Foi na Rua Clarimundo de Melo, esquina com a Lemos de Brito, em Quintino Bocaiúva, que duas senhoras se resguardavam do sol escaldante carioca em um ponto de ônibus. As duas fizeram sinal para o mesmo coletivo, que ia para o Rio Comprido. Desajeitadas, e, principalmente, impossibilitadas de correr, em decorrência da idade já avançada, andaram em direção à entrada do ônibus, que parou alguns metros adiante.
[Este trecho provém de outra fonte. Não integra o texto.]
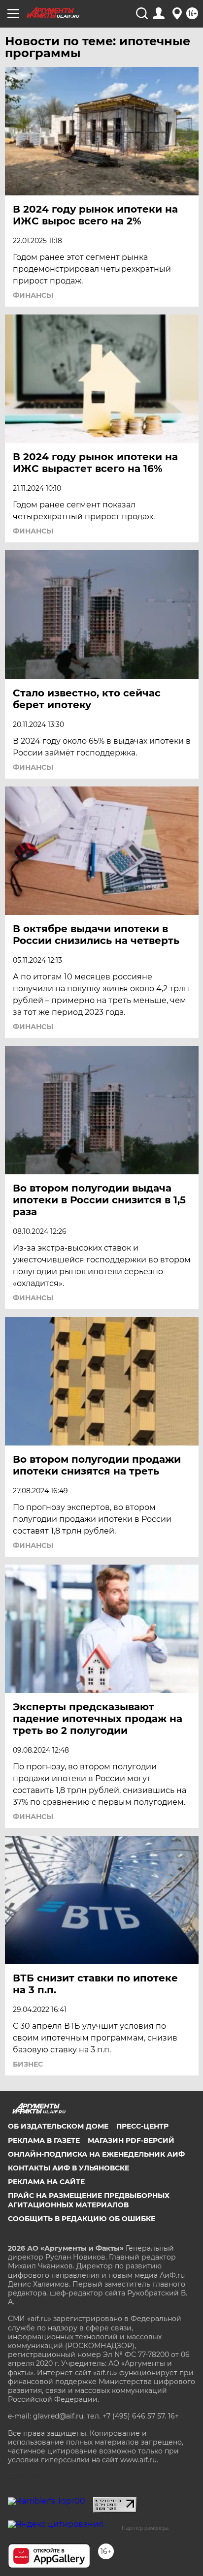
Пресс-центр (142, 2126)
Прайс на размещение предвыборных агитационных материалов (88, 2200)
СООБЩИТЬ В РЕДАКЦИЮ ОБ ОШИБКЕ (81, 2218)
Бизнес (28, 2064)
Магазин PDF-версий (131, 2140)
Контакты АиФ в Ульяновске (68, 2168)
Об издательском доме (58, 2126)
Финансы (33, 295)
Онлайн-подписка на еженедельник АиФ (96, 2154)
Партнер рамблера (145, 2528)
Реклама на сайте (46, 2181)
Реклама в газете (44, 2140)
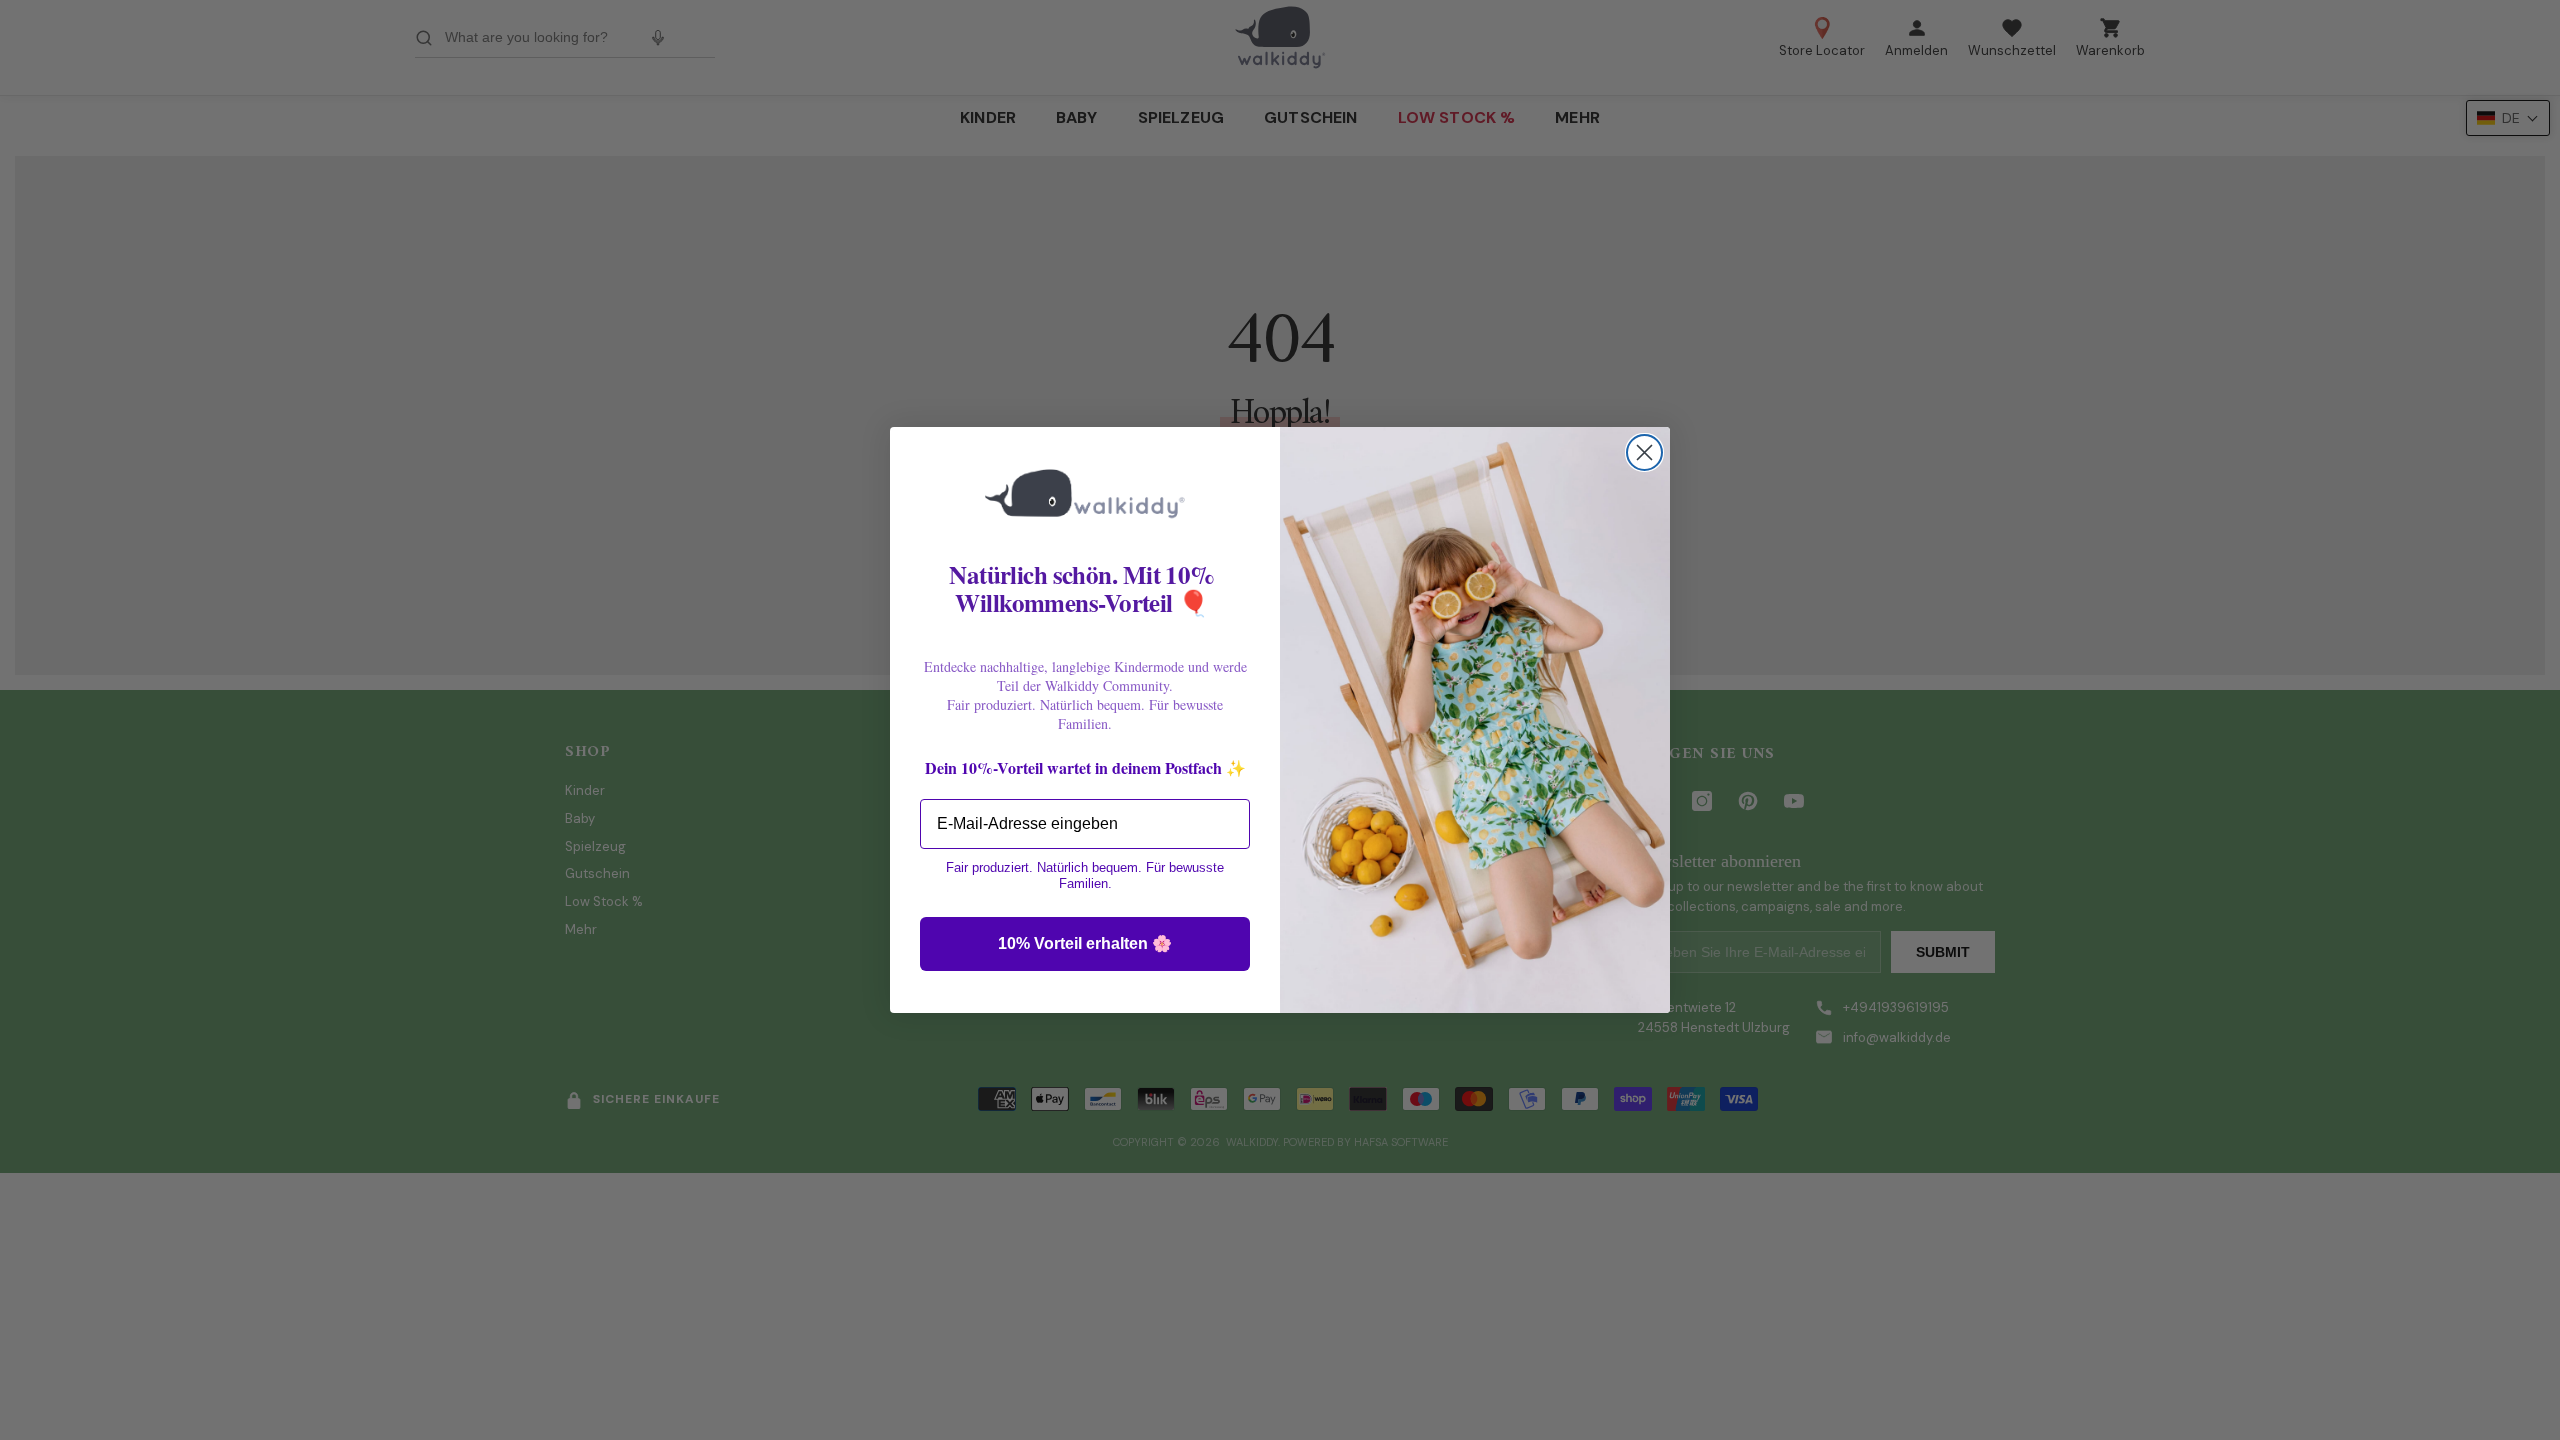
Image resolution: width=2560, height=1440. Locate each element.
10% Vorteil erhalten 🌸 (1085, 943)
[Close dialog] (1644, 452)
A artificialmente ruiva ajudou a de cabelo grisalho a subir aquele alto degrau. Esta segurou a companheira em seguida, para que não caísse devido à arrancada que o automóvel deu após seu embarque. A que tinha cabelo grisalho carregava uma sacola de papelão com alça de plástico, onde continham alguns de seus pertences, como documentos, dinheiro, toalhinhas para secar o suor, um estojinho com esmaltes, lixas e uma bíblia de bolso. A (falsa) ruiva levava uma bolsa e um guarda-chuva grande e colorido, quase da sua altura, que servia de sombrinha. Ambas pareciam mestras em malabares ao passarem pela roleta com tanta “bagagem”.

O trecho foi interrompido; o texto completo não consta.